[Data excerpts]
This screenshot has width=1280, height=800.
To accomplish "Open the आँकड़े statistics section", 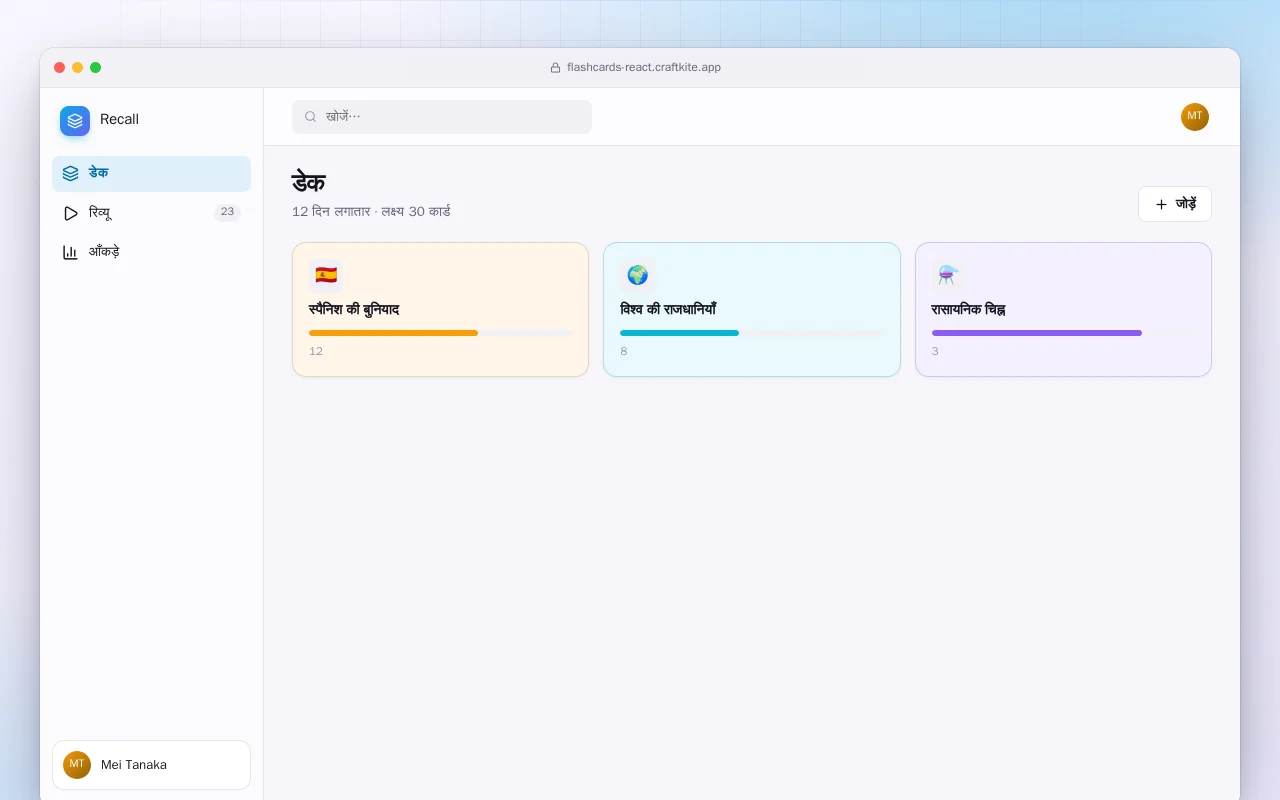I will [151, 252].
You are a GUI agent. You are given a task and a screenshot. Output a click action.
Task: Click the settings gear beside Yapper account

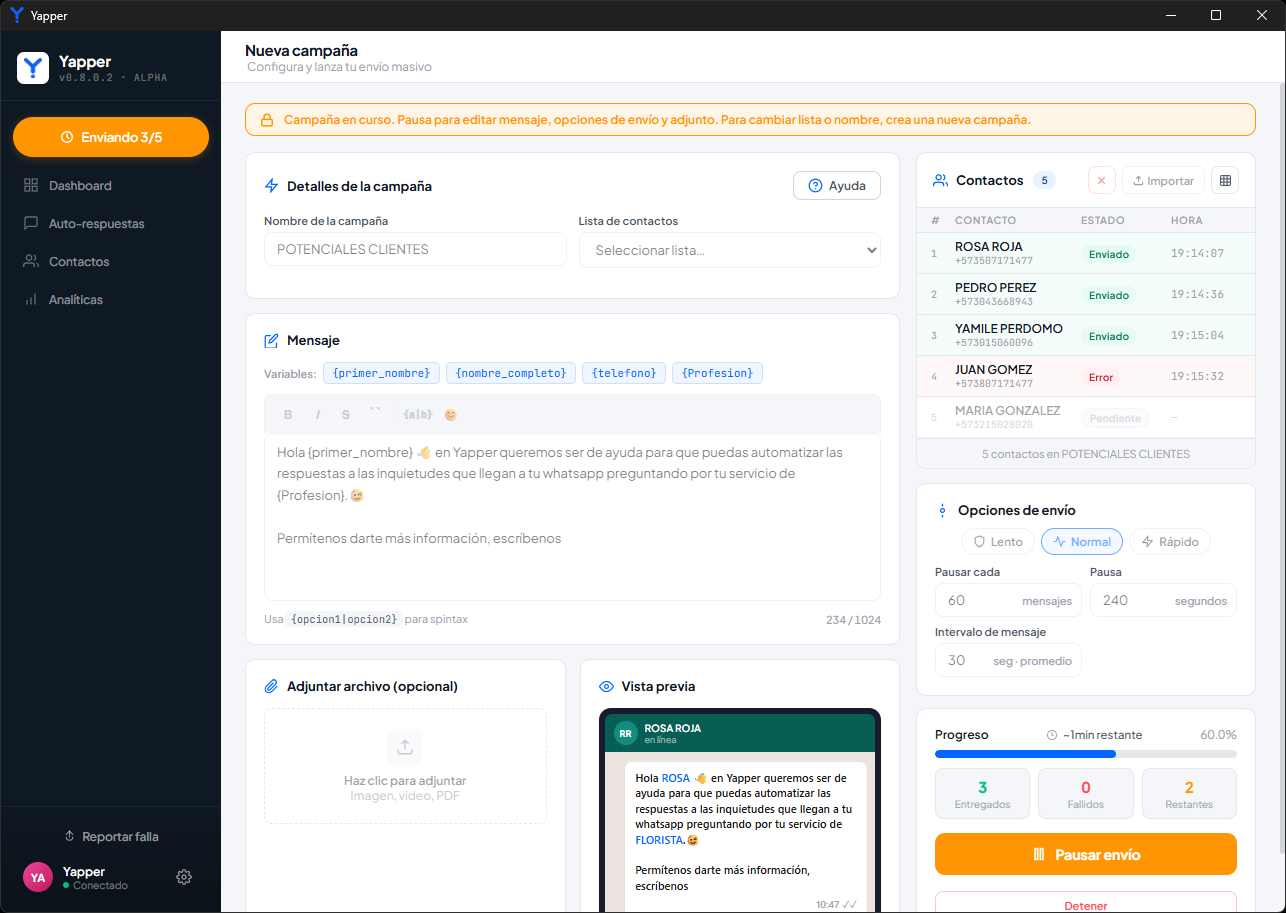point(184,877)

=== Assignment ===
Copy out each line of the entries that holds "screenshot".

=== The answer ===
This screenshot has width=1280, height=800.
You are a GUI agent. You are given a task and a screenshot. Output a click action.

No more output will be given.